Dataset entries

*-*-*

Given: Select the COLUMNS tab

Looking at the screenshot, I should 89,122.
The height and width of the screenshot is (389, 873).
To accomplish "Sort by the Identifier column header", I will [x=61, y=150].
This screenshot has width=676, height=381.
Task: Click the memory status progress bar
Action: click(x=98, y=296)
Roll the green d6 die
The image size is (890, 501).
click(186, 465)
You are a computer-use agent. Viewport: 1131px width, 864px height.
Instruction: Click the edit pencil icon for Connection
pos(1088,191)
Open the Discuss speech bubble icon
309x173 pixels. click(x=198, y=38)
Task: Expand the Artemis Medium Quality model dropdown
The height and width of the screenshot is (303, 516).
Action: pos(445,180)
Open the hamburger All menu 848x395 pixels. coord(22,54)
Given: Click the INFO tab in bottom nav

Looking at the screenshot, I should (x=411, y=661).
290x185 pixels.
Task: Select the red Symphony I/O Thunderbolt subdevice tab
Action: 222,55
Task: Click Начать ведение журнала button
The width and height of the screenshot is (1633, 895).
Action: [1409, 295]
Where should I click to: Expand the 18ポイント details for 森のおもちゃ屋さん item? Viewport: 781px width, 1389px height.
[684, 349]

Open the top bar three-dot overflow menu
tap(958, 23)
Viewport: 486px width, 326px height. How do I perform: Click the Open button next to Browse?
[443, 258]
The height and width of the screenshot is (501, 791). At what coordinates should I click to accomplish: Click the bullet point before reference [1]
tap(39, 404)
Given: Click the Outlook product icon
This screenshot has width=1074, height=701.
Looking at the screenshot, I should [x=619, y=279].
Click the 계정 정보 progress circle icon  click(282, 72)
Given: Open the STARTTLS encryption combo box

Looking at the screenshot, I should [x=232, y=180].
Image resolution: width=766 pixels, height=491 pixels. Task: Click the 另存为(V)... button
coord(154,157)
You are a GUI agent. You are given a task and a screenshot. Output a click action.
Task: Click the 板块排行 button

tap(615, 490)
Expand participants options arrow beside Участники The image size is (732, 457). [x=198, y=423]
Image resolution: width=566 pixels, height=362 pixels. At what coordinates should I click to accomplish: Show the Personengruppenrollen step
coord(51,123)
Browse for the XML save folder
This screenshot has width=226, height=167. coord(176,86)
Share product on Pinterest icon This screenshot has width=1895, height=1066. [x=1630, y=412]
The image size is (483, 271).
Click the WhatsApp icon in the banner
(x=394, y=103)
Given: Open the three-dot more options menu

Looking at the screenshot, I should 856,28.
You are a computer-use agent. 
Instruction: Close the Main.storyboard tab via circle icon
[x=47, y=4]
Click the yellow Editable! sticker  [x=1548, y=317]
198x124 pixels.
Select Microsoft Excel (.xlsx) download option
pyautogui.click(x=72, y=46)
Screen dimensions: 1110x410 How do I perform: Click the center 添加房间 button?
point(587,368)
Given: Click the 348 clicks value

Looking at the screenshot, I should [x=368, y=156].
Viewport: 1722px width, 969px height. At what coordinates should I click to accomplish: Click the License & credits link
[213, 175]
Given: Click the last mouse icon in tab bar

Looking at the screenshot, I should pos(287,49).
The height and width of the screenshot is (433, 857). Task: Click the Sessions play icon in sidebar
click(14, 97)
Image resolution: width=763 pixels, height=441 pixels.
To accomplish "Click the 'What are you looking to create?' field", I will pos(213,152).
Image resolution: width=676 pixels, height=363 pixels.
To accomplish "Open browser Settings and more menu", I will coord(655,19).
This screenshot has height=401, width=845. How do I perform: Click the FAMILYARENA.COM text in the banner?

*-*-*

ASSIGNED TASK — From the entries, copy every line in which the string "computer" can be found.

TASK OUTPUT —
You are a computer-use agent. Viewport: 1131px width, 864px height.
You are a computer-use agent. 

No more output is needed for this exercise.